Phenylketonuria: translating research into novel therapies

Abstract

Phenylketonuria (PKU) is an inborn error of metabolism of the amino acid phenylalanine. It is an autosomal recessive disorder with a rate of incidence of 1 in 10,000 in Caucasian populations. Mutations in the phenylalanine hydroxylase (PAH) gene are the major cause of PKU, due to the loss of the catalytic activity of the enzyme product PAH. Newborn screening for PKU allows early intervention, avoiding irreparable neurological damage and intellectual disability that would arise from untreated PKU. The current primary treatment of PKU is the limitation of dietary protein intake, which in the long term may be associated with poor compliance in some cases and other health problems due to malnutrition. The only alternative therapy currently approved is the supplementation of BH4, the requisite co-factor of PAH, in the orally-available form of sapropterin dihydrochloride. This treatment is not universally available, and is only effective for a proportion (estimated 30%) of PKU patients. Research into novel therapies for PKU has taken many different approaches to address the lack of PAH activity at the core of this disorder: enzyme replacement via virus-mediated gene transfer, transplantation of donor liver and recombinant PAH protein, enzyme substitution using phenylalanine ammonia lyase (PAL) to provide an alternative pathway for the metabolism of phenylalanine, and restoration of native PAH activity using chemical chaperones and nonsense read-through agents. It is hoped that continuing efforts into these studies will translate into a significant improvement in the physical outcome, as well as quality of life, for patients with PKU.

Keywords: Phenylalanine hydroxylase (PAH); diet; mutation; phenotype-genotype correlation; phenylketonuria (PKU); therapy.

Figure 1

(A) Structure of the human PAH gene. The horizontal line represents the full length of the PAH gene, spanning 79.3 kb. Each vertical bar represents an exon. The location of the start codon ATG in exon 1 is indicated (+1); (B) Schematic representation of PAH mRNA. The vertical lines mark the boundaries between exons. The three functional domain of PAH are coloured purple for the regulatory domain, light green for the catalytic domain and orange for the tetramerisation domain.
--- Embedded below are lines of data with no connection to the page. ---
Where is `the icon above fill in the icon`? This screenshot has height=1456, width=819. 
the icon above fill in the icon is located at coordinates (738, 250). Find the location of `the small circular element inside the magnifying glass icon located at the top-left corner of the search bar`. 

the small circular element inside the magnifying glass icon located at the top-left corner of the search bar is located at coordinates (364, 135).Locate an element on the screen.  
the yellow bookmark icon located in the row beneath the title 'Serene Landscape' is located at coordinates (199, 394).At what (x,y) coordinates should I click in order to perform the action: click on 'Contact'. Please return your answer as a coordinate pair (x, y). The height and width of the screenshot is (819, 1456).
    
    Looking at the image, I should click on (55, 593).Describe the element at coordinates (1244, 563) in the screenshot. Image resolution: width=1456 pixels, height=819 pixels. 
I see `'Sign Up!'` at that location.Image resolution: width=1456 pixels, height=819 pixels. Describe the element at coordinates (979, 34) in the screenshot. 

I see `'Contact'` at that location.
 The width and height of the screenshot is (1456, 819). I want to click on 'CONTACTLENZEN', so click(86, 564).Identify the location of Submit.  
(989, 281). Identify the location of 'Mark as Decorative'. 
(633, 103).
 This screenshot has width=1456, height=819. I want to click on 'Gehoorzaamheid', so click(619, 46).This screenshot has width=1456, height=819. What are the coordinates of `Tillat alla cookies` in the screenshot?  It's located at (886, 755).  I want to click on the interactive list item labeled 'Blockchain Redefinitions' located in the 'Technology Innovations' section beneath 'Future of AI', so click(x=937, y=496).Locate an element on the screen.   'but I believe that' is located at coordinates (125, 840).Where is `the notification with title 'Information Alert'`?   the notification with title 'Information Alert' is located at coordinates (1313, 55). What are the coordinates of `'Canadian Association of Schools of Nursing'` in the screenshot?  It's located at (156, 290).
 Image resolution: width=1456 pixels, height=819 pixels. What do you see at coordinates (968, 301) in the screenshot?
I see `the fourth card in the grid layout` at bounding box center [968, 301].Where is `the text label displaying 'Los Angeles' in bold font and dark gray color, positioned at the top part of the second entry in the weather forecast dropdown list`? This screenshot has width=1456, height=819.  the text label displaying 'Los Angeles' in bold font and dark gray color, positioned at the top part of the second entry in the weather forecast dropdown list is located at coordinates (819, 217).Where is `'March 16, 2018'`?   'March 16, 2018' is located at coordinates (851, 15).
UTR, untranslated regions; PAH, phenylalanine hydroxylase.

Figure 2

Metabolic pathway of l-Phe. The primary pathway (blue box) is the catalytic conversion of l-phe to l-Tyr by phenylalanine hydroxylase (PAH). In phenylketonuria (PKU), the deficiency of PAH enzyme leads to the production of phenylketones by an alternative pathway (red box). A third pathway (green box) can be found in plants and yeast involving the enzyme phenylalanine ammonia lyase (PAL).